Out of the many news stories I’ve read on the Stanford study, I was entertained by one written by Roger Cohen of the New York Times, who appeared quite giddy about the findings of the report in his article headlined “The Organic Fable.” I share with you some of his thoughts.
“Organic has long since become an ideology, the romantic back-to-nature obsession of an upper middle class able to afford it and oblivious, in their affluent narcissism, to the challenge of feeding a planet whose population will surge to 9 billion before the middle of the century and whose poor will get a lot more nutrients from the two regular carrots they can buy for the price of one organic carrot.
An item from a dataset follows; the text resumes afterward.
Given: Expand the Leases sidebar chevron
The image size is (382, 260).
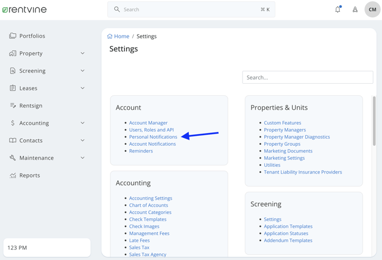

Cohen did have some nice things to say about the organic phenomenon. First, he says that it reflects a growing awareness about diet that has spurred a quality, small-scale local farming boost that was disappearing; secondly, organic farming is probably better for the environment because less soil, flora and fauna are contaminated by chemicals (although of course, without fertilizers, you have to use more land to grow the same amount of produce or feed the same amount of livestock); thirdly, in the U.S., organic food must meet standards ensuring the genetic engineering, synthetic fertilizers, sewage and irradiation were not used in the food’s production.
Elitist ideology
It must also be produced using methods that, according to the Department of Agriculture, “foster cycling of resources, promote ecological balance and conserve biodiversity.”
Still, the organic ideology is an elitist, pseudoscientific indulgence shot through with hype, Cohen believes. “There is a niche for it, if you can afford to shop at Whole Foods, but the future is nonorganic.
To expand on this, it is reasonable to calculate that to feed a planet of 9 billion people, we are going to need high yields not low yields; we are going to need GMO crops; we are going to need pesticides and fertilizers and other elements of conventional food processes that have led mankind to be better fed and live longer than any time in history.
I’ll sum up with one of Cohen’s quotes: “Organic is a fable of the pampered parts of the planet – romantic and comforting. Now, thanks to Stanford researchers, we know just how replete with myth the “O” fable is.” Or, if you prefer, a quote from great screen legend Jack Nicholson: “You want the truth? You can’t handle the truth!”